# start of DATA SHOWN
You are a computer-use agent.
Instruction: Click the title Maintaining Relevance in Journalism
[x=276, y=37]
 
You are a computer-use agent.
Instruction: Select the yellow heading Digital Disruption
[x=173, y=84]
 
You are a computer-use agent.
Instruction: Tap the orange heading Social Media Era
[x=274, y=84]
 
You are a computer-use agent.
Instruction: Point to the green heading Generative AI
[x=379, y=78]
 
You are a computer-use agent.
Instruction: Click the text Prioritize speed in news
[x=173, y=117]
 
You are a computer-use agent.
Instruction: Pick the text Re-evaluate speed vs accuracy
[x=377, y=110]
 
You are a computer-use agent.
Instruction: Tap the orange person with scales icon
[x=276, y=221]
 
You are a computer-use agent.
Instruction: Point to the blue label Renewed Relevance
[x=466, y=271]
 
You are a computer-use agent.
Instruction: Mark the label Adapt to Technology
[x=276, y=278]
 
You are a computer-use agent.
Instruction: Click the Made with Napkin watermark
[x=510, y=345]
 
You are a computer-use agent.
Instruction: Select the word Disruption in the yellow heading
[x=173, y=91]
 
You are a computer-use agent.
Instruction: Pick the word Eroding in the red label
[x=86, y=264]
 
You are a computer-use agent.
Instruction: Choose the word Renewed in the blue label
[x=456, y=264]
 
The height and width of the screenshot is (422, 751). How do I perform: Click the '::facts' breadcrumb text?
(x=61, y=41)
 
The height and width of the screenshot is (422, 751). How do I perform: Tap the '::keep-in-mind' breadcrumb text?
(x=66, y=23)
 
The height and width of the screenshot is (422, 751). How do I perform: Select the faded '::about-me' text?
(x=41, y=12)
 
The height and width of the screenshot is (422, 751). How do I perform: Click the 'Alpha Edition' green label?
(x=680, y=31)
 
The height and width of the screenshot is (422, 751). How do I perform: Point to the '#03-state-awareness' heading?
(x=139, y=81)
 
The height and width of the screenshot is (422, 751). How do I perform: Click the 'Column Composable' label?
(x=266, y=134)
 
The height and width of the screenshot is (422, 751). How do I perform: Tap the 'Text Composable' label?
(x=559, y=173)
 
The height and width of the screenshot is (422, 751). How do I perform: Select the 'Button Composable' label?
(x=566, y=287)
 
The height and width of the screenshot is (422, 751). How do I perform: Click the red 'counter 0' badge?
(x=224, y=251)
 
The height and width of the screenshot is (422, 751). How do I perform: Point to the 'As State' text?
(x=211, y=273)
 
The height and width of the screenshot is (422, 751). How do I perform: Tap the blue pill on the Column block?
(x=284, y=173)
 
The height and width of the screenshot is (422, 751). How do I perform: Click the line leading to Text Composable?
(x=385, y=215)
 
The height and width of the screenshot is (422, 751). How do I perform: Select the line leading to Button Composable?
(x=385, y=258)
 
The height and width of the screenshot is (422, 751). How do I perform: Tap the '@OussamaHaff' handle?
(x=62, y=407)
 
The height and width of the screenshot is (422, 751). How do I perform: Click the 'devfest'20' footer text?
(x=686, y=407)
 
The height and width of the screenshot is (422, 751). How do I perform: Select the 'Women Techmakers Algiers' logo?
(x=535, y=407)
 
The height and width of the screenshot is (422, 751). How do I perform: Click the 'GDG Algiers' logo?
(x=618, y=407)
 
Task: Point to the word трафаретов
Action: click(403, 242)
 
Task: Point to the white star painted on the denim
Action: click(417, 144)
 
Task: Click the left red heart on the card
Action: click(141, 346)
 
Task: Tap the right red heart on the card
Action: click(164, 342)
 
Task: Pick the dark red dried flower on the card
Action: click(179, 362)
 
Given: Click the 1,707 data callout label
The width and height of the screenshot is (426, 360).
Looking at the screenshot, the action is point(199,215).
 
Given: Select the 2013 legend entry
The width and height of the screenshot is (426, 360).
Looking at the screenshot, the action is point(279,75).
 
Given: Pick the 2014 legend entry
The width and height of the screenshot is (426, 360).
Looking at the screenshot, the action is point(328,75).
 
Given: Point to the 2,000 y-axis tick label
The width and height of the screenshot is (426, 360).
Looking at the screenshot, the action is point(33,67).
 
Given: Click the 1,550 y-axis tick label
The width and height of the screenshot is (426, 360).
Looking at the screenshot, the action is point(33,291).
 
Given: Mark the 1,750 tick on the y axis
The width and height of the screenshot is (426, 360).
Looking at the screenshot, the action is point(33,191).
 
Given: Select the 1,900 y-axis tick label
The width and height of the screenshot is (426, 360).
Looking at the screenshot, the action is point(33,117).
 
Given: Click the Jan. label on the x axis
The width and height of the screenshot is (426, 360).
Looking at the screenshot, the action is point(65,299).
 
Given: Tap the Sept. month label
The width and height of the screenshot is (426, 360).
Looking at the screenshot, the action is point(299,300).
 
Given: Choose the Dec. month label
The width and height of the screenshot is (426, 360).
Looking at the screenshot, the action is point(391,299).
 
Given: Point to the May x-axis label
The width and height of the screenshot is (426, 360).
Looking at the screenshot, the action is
# end of DATA SHOWN
Copy the entries word for word, from the line with "the 'Button Composable' label?" up to and including the line with "(x=284, y=173)".

→ **EXERCISE OUTPUT**
The height and width of the screenshot is (422, 751). How do I perform: Select the 'Button Composable' label?
(x=566, y=287)
 
The height and width of the screenshot is (422, 751). How do I perform: Click the red 'counter 0' badge?
(x=224, y=251)
 
The height and width of the screenshot is (422, 751). How do I perform: Point to the 'As State' text?
(x=211, y=273)
 
The height and width of the screenshot is (422, 751). How do I perform: Tap the blue pill on the Column block?
(x=284, y=173)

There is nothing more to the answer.